Rick KahlerAdvisor Perspectives welcomes guest contributions. The views presented here do not necessarily represent those of Advisor Perspectives.

Most people want financial certainty. I know I do. We like the idea of mapping out a plan and following it perfectly, step by step, until we reach some picture-perfect retirement. But this is simply not how real life works. Instead, as financial therapist Derek Hagen recently pointed out in his Meaningful Money blog, “Life, much like an improv performance, rarely sticks to our carefully crafted plans.”

Even the best financial plans sometimes hit an unexpected sour note: an investment seemingly doesn’t work out, an emergency expense appears to throw off a budget, or an impulsive splurge leaves us with a case of buyer’s remorse. When this happens, we need to improvise as we respond to the financial twists and turns.

While we do, we might keep in mind a quote from jazz great Miles Davis, who was widely known for his improvisational skills. “It’s not the note you play that’s the wrong note – it’s the note you play afterwards that makes it right or wrong.”

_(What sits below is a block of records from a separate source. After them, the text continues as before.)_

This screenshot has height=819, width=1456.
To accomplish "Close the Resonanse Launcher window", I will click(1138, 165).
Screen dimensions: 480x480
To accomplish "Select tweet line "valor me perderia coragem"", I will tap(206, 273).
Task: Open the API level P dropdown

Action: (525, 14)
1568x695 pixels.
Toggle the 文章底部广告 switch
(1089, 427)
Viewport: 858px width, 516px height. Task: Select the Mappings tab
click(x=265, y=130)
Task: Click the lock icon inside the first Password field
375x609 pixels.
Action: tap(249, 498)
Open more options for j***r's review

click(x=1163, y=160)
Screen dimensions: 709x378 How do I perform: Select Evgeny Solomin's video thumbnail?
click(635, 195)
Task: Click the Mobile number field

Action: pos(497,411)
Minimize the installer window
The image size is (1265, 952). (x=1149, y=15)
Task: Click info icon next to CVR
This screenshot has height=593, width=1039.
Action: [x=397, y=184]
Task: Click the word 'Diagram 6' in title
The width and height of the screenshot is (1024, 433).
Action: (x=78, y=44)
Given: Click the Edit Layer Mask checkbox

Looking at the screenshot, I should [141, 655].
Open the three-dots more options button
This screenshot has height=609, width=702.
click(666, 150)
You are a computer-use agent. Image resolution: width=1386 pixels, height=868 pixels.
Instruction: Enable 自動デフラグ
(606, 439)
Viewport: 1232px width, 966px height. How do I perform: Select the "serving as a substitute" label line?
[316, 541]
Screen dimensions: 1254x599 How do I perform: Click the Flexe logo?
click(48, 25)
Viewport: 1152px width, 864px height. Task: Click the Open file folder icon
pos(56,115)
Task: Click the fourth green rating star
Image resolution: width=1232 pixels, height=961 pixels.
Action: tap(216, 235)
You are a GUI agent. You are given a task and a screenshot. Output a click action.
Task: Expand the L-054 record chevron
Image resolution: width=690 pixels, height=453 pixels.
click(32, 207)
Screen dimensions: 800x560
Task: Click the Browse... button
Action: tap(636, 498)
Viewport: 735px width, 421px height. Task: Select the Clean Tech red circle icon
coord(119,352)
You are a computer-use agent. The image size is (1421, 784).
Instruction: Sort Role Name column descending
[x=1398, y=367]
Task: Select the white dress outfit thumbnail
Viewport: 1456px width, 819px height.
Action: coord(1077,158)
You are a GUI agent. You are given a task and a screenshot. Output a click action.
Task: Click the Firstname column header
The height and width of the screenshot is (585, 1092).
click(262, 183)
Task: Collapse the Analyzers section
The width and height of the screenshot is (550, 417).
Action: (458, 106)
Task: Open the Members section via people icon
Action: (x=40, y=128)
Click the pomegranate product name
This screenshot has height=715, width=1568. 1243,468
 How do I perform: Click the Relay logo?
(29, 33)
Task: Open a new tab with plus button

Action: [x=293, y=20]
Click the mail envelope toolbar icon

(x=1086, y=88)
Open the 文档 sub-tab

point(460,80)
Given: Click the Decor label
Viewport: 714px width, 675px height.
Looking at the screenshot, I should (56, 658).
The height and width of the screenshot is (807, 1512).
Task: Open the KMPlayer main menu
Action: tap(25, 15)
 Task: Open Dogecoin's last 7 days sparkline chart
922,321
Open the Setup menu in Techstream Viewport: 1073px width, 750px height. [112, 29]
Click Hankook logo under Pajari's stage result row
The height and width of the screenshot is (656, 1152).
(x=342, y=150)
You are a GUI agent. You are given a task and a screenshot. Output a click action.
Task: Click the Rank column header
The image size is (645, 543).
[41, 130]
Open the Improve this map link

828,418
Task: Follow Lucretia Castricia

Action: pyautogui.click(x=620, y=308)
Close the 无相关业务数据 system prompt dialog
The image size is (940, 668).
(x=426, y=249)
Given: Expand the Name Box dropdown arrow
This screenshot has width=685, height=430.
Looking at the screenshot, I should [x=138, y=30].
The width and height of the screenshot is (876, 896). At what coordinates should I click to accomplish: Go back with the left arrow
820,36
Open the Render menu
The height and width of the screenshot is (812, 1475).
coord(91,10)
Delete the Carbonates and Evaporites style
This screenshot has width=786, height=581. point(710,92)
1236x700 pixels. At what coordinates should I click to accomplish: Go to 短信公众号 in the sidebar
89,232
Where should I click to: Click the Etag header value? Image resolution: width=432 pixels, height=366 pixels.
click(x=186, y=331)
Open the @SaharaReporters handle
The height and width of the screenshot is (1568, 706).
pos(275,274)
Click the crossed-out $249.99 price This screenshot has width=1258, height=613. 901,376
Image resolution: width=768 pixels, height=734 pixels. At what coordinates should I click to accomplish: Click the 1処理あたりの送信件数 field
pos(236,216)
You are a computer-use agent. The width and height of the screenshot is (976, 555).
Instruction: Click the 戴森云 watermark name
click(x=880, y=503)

Think about your own financial history. Almost certainly you, like most of us, have had harsh financial surprises. You have probably made more than one financial decision that, in hindsight, felt like the wrong note. Some people react to these surprises by trying to force the music back onto the page, clinging to their original plan even when reality has shifted. Others freeze, convinced they’ve ruined everything.

Neither response leads to financial wellbeing. Instead, the best approach is to adapt. Acknowledge the unexpected expense or decision, reassess where you are, and make the next best move. Financial wellbeing is not about never making mistakes, it’s about learning how to recover and blend mistakes harmoniously into the larger whole.